Henry Sollicoffre's daughter married Robert Overton in 1780 at St Martin in the Fields, and her widowed mother Esther Sollicoffre married again in 1791. This time she organised a Deed of Arrangement the day before her wedding to ensure that she could keep her own money (where did that come from?) separately from her second husband. Wisely, because by 1798 they were living apart. After the separation she made a will leaving him merely a bequest.  She was thus able to support herself, her daughter (whose husband seems to have been in financial trouble) and her grandson (my ancestor). 

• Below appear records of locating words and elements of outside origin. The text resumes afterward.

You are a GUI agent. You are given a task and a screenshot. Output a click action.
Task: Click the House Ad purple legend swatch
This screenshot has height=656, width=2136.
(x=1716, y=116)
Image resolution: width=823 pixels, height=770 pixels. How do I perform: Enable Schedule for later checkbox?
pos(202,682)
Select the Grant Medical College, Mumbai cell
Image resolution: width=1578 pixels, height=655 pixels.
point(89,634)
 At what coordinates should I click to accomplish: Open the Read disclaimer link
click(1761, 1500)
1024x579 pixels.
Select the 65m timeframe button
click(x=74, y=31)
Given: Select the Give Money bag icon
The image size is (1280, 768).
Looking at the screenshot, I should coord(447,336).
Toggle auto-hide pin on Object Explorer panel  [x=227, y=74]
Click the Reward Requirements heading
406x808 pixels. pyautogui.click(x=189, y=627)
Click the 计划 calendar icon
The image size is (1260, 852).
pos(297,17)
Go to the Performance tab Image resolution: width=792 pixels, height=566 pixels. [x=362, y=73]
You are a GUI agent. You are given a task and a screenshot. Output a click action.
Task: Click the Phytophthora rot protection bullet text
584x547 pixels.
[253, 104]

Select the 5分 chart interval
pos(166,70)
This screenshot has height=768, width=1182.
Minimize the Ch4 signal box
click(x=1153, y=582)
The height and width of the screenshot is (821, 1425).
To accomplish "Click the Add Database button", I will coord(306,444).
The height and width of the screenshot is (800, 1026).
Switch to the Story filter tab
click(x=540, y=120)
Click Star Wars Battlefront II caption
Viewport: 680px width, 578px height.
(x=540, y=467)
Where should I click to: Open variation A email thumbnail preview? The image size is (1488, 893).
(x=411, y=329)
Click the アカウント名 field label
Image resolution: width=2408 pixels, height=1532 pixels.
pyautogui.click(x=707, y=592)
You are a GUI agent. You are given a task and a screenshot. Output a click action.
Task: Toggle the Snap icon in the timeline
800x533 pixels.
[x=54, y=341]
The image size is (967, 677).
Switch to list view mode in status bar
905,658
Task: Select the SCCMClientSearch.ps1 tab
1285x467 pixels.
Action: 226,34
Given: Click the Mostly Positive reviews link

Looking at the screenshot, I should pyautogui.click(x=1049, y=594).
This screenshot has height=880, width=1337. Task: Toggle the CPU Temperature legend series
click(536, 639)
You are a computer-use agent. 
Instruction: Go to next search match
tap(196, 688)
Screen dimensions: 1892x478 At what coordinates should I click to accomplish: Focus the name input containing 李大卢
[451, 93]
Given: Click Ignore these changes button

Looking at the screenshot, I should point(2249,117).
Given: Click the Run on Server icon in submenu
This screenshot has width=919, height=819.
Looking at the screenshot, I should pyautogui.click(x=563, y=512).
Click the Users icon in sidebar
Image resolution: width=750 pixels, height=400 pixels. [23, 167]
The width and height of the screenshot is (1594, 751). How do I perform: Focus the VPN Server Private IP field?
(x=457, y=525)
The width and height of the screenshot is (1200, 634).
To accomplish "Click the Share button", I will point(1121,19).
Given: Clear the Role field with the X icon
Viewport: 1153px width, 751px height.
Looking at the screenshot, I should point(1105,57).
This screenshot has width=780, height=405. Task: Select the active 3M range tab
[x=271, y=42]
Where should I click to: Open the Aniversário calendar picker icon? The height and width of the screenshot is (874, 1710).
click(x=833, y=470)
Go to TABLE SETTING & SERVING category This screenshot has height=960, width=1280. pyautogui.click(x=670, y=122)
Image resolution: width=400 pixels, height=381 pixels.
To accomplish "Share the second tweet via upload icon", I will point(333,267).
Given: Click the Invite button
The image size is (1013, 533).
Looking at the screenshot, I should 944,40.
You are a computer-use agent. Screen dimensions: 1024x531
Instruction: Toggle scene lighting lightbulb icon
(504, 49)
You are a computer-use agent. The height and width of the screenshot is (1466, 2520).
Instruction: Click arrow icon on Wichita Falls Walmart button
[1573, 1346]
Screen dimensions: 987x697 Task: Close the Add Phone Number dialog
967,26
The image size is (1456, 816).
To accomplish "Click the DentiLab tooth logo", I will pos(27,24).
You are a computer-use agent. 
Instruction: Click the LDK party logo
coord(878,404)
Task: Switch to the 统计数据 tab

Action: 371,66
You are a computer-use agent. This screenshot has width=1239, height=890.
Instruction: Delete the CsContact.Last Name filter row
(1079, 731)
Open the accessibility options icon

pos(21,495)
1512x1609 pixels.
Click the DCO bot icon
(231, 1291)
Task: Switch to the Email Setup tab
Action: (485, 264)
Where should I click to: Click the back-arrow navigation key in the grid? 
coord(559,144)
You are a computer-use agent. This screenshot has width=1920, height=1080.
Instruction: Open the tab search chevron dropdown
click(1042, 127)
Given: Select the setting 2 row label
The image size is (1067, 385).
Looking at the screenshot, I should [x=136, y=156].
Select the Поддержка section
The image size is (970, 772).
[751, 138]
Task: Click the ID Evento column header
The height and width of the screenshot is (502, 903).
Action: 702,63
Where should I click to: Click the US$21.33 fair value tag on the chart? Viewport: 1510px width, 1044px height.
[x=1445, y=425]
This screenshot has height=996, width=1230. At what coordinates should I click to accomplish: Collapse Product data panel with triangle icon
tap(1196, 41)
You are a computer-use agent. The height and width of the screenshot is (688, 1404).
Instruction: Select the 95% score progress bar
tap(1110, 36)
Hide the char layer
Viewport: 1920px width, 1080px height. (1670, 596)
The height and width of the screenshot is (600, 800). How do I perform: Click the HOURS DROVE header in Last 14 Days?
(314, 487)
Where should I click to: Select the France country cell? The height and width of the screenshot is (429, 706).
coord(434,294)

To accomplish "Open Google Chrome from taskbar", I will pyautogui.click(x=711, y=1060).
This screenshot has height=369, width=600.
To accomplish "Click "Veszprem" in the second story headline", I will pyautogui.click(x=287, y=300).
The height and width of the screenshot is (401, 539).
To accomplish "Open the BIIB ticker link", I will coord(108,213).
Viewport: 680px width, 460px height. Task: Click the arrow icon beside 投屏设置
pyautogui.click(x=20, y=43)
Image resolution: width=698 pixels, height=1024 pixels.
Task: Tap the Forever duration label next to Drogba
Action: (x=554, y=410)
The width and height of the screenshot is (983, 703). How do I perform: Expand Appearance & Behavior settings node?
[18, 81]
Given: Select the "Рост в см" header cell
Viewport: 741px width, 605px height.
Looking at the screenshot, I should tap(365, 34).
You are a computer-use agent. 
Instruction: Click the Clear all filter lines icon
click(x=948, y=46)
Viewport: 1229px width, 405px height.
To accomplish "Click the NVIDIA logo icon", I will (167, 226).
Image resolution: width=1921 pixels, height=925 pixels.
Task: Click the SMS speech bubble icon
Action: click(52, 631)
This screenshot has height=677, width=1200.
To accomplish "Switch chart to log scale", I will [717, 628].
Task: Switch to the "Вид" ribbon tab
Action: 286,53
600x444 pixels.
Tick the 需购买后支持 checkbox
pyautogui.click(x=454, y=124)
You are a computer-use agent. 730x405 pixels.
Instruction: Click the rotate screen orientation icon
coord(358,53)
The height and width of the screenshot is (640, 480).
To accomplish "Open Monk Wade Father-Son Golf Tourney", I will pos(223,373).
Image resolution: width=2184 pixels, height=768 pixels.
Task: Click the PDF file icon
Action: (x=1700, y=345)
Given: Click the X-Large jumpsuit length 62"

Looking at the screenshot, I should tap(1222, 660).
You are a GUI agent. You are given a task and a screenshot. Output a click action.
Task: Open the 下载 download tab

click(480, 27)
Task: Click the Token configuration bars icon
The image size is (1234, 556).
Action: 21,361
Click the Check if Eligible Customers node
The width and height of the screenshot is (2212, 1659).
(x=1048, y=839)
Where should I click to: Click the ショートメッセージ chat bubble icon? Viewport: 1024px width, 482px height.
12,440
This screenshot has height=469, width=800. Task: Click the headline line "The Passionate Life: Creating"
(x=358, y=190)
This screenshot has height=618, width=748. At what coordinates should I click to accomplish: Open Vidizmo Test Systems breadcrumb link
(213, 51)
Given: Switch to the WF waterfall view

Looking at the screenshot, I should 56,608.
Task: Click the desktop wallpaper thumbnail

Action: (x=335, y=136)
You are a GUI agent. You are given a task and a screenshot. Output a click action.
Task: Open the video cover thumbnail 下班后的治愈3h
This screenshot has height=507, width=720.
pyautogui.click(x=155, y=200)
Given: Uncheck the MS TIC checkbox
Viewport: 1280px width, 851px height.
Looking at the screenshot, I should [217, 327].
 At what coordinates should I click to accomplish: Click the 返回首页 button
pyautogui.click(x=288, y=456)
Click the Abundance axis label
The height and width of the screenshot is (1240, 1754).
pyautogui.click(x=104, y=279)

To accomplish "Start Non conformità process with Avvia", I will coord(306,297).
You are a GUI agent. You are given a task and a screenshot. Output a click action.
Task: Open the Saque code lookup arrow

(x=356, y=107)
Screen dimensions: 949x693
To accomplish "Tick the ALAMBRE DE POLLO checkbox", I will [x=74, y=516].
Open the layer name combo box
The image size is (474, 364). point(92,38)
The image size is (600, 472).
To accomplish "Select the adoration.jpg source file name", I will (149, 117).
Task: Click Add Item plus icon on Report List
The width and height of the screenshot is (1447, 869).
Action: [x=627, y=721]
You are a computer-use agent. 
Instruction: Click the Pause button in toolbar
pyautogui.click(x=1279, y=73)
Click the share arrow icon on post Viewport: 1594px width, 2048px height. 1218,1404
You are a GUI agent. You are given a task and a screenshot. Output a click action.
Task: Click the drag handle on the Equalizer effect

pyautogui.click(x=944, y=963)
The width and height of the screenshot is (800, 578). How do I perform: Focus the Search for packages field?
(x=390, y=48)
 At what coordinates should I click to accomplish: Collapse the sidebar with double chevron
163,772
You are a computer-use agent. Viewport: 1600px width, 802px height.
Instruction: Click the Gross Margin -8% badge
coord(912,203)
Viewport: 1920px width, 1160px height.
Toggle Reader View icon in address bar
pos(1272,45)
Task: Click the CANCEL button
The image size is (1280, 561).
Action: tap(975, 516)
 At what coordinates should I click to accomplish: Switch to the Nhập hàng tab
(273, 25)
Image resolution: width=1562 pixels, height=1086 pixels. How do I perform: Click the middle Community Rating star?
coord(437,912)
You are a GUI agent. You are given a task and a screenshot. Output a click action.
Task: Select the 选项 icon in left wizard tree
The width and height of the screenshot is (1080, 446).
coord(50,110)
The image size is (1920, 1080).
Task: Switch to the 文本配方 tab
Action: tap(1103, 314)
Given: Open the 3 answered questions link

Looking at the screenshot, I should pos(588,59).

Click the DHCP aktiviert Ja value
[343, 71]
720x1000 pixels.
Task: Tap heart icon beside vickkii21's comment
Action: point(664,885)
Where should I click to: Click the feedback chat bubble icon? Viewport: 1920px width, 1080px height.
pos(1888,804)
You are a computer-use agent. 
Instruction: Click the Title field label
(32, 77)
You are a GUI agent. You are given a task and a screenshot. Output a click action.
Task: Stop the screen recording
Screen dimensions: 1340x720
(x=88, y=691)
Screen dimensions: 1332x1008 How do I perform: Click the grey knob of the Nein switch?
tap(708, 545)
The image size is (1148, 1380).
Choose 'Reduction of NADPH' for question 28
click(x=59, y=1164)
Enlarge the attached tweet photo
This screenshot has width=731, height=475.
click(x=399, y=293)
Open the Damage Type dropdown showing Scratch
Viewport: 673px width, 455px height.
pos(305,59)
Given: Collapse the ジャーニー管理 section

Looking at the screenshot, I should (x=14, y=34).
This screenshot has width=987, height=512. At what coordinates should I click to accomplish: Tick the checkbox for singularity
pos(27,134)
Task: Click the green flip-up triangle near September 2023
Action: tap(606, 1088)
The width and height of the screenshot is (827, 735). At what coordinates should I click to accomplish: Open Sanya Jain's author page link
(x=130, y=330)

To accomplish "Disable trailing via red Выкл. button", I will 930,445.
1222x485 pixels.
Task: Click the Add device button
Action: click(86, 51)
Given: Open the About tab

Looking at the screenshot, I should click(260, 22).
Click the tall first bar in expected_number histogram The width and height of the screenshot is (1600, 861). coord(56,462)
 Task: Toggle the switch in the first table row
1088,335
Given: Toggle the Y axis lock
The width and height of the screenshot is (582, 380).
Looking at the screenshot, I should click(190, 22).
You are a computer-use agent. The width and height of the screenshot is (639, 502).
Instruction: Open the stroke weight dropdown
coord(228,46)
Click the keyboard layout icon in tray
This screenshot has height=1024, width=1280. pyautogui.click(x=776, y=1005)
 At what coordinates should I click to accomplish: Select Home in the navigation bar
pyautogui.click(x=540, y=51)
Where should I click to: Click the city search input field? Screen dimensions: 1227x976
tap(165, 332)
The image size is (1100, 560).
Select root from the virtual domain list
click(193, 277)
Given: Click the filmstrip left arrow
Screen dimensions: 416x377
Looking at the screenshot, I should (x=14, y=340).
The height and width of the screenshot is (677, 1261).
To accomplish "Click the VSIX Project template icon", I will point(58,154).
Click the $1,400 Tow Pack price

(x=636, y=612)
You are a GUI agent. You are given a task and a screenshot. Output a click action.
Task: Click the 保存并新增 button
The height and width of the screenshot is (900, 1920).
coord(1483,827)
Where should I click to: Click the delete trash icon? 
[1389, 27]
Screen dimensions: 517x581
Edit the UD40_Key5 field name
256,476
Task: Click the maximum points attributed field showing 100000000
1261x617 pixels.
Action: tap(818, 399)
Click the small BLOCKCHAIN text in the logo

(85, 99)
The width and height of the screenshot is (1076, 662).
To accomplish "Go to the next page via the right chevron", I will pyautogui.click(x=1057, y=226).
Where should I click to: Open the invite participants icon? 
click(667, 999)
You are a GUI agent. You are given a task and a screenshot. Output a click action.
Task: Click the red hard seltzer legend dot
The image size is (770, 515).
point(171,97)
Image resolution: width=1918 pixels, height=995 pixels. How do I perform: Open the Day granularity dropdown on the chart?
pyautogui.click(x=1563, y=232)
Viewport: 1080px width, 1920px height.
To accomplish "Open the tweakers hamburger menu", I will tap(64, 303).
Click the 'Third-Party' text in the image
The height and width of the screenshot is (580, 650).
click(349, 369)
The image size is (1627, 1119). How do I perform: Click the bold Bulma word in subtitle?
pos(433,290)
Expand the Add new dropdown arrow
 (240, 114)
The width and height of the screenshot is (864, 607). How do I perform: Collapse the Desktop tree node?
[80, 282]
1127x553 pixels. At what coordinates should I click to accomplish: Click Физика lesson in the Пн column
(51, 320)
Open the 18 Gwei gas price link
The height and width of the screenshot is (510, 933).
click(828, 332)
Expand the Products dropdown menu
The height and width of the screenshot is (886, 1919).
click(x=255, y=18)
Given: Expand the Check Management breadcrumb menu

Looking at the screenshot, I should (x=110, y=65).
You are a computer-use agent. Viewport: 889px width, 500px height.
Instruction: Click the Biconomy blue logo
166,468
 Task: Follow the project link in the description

Esther Sollicoffre had clearly acquired money from somewhere.  In 1774 she paid for her son's apprenticeship and in the 1790s she instructed a well known firm of lawyers. She also left bequests to a well known miniature painter and a well known German bookseller, but, oddly nothing to any church or charity. She died in 1810 and the value of her estate was in the band of Under £200. I am not sure how bands worked at that date.

Henry Sollicoffre might have been well-connected. There were members of the family in London at the time.  Some of them had arrived, I think, from St Gallen via Holland. Joachim Sollicoffre, a retired servant of George II, died one day before Henry married Esther in the Fleet.  But I cannot find Henry in any of their wills.

This is such a tantalising story, I really want to find out more but at the moment I am stumped! Is there anyone on RootsChat that has come across Sollicoffres in London?   I could attach documents, but will wait to see if someone replies to do that.